Area codes 214, 469, 972, and 945 are telephone area codes in the North American Numbering Plan (NANP) for Dallas, Texas and most of the eastern portion of the Dallas–Fort Worth metroplex. The area codes are assigned in an overlay plan to a single numbering plan area that was the core of one of the original area codes of 1947, area code 214.

History
The original configuration of 1947 of the North American Numbering Plan divided the state of Texas into four numbering plan areas (NPAs): 214, 512, 713, and 915. The northwestern part, stretching from the far west El Paso to the Texas Panhandle in the north and to Fort Worth in the east, was identified with area code 915, while area code 214 was assigned to the northeastern part of the state, roughly from a line just west of Dallas to Waco, to the borders of Arkansas and Louisiana.

In 1954, most of Tarrant County was combined with much of the eastern region of area code 915 to form area code 817.

Despite the growth of the Dallas metropolitan area in the second half of the 20th century, this configuration remained in place for thirty six years. In 1990, the entire eastern portion of the 214 area was split off with  area code 903.

The 1990 split was intended as a long-term solution, but within five years 214 was close to exhaustion due to the rapid growth of the Metroplex as well as the popularity of cell phones, fax machines and pagers. As a remedy, all of the old 214 territory outside Dallas and Dallas County was split off with area code 972 in 1995. Within only two years, however, both 214 and 972 were on the verge of exhaustion again. Area code 469 was introduced on July 1, 1999, in an overlay plan for most of the eastern portion of the Metroplex. At the same time, the 214/972 boundary was "erased," and 972 was converted into an additional overlay for the entire region. The result was three area codes overlaying the same area, with ten-digit dialing required for all calls.

Since 2000, 214 and 972 have served as overlays for portions of eastern Tarrant County (Arlington, Bedford, Euless, Grapevine, Southlake, and Colleyville) which are closer to Dallas.

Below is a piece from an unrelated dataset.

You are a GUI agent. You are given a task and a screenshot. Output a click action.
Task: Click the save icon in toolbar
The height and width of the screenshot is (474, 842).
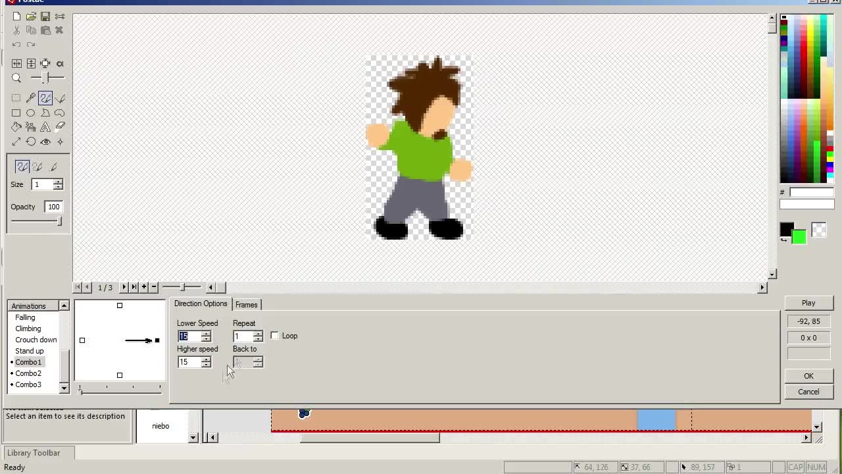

While this had the effect of allocating over 23 million numbers to an area of just over nine million people, under 2018 projections, the Dallas area will need a fourth area code by mid-2021. Area code 945 was selected as the fourth area code in the Dallas overlay, after receiving approval from the Public Utility Commission of Texas. Central office code assignments for NPA 945 have been available since January 15, 2021, but can only be requested after all existing area codes are exhausted.

Service area
Counties served by these area codes are
 Collin, Dallas, Denton, Ellis, Johnson, Kaufman, Navarro, Rockwall and generally eastern parts of Tarrant.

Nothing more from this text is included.